→ Problem to solve:
Write out each entry once more so that it matches the original exactly.

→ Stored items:
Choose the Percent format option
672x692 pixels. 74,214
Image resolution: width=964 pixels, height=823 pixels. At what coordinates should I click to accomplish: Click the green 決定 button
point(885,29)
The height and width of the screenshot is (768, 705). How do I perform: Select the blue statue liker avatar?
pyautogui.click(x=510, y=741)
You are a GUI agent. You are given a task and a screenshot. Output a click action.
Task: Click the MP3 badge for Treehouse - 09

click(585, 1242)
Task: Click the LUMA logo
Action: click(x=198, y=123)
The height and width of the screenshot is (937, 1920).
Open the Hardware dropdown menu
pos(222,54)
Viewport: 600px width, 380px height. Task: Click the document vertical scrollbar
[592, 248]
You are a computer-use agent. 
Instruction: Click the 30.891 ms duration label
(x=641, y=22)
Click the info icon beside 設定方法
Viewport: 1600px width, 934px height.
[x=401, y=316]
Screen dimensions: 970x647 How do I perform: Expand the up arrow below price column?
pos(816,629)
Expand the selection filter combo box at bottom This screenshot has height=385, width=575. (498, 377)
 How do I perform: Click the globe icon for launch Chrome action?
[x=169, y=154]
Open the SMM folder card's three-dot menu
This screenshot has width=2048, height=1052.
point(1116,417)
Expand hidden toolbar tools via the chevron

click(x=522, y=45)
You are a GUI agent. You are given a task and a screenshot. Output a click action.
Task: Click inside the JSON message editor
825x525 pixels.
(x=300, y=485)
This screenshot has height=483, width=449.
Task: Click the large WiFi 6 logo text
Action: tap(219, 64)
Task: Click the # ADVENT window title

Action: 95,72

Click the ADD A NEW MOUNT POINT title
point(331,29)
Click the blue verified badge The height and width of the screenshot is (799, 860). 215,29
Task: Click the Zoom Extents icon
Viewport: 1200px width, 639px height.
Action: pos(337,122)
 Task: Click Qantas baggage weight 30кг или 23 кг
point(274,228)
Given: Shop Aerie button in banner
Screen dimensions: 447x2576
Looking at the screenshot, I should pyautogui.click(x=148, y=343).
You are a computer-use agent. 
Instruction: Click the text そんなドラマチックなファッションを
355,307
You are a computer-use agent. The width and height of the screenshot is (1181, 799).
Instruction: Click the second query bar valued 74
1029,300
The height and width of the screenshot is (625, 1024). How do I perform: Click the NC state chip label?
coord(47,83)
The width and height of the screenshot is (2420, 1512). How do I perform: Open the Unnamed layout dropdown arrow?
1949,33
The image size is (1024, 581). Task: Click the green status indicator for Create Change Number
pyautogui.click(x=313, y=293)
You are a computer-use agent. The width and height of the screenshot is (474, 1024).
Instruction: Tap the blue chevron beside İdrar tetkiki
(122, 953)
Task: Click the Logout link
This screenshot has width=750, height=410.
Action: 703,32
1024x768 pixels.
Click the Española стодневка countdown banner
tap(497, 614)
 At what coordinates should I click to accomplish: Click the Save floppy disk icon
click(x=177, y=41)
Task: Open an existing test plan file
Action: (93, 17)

→ Reply:
Choose the Percent format option
672x692 pixels. 74,214
Image resolution: width=964 pixels, height=823 pixels. At what coordinates should I click to accomplish: Click the green 決定 button
point(885,29)
The height and width of the screenshot is (768, 705). How do I perform: Select the blue statue liker avatar?
pyautogui.click(x=510, y=741)
You are a GUI agent. You are given a task and a screenshot. Output a click action.
Task: Click the MP3 badge for Treehouse - 09

click(585, 1242)
Task: Click the LUMA logo
Action: click(x=198, y=123)
The height and width of the screenshot is (937, 1920).
Open the Hardware dropdown menu
pos(222,54)
Viewport: 600px width, 380px height. Task: Click the document vertical scrollbar
[592, 248]
You are a computer-use agent. 
Instruction: Click the 30.891 ms duration label
(x=641, y=22)
Click the info icon beside 設定方法
Viewport: 1600px width, 934px height.
[x=401, y=316]
Screen dimensions: 970x647 How do I perform: Expand the up arrow below price column?
pos(816,629)
Expand the selection filter combo box at bottom This screenshot has height=385, width=575. (498, 377)
 How do I perform: Click the globe icon for launch Chrome action?
[x=169, y=154]
Open the SMM folder card's three-dot menu
This screenshot has width=2048, height=1052.
point(1116,417)
Expand hidden toolbar tools via the chevron

click(x=522, y=45)
You are a GUI agent. You are given a task and a screenshot. Output a click action.
Task: Click inside the JSON message editor
825x525 pixels.
(x=300, y=485)
This screenshot has height=483, width=449.
Task: Click the large WiFi 6 logo text
Action: tap(219, 64)
Task: Click the # ADVENT window title

Action: 95,72

Click the ADD A NEW MOUNT POINT title
point(331,29)
Click the blue verified badge The height and width of the screenshot is (799, 860). 215,29
Task: Click the Zoom Extents icon
Viewport: 1200px width, 639px height.
Action: pos(337,122)
 Task: Click Qantas baggage weight 30кг или 23 кг
point(274,228)
Given: Shop Aerie button in banner
Screen dimensions: 447x2576
Looking at the screenshot, I should pyautogui.click(x=148, y=343).
You are a computer-use agent. 
Instruction: Click the text そんなドラマチックなファッションを
355,307
You are a computer-use agent. The width and height of the screenshot is (1181, 799).
Instruction: Click the second query bar valued 74
1029,300
The height and width of the screenshot is (625, 1024). How do I perform: Click the NC state chip label?
coord(47,83)
The width and height of the screenshot is (2420, 1512). How do I perform: Open the Unnamed layout dropdown arrow?
1949,33
The image size is (1024, 581). Task: Click the green status indicator for Create Change Number
pyautogui.click(x=313, y=293)
You are a computer-use agent. The width and height of the screenshot is (474, 1024).
Instruction: Tap the blue chevron beside İdrar tetkiki
(122, 953)
Task: Click the Logout link
This screenshot has width=750, height=410.
Action: 703,32
1024x768 pixels.
Click the Española стодневка countdown banner
tap(497, 614)
 At what coordinates should I click to accomplish: Click the Save floppy disk icon
click(x=177, y=41)
Task: Open an existing test plan file
Action: (93, 17)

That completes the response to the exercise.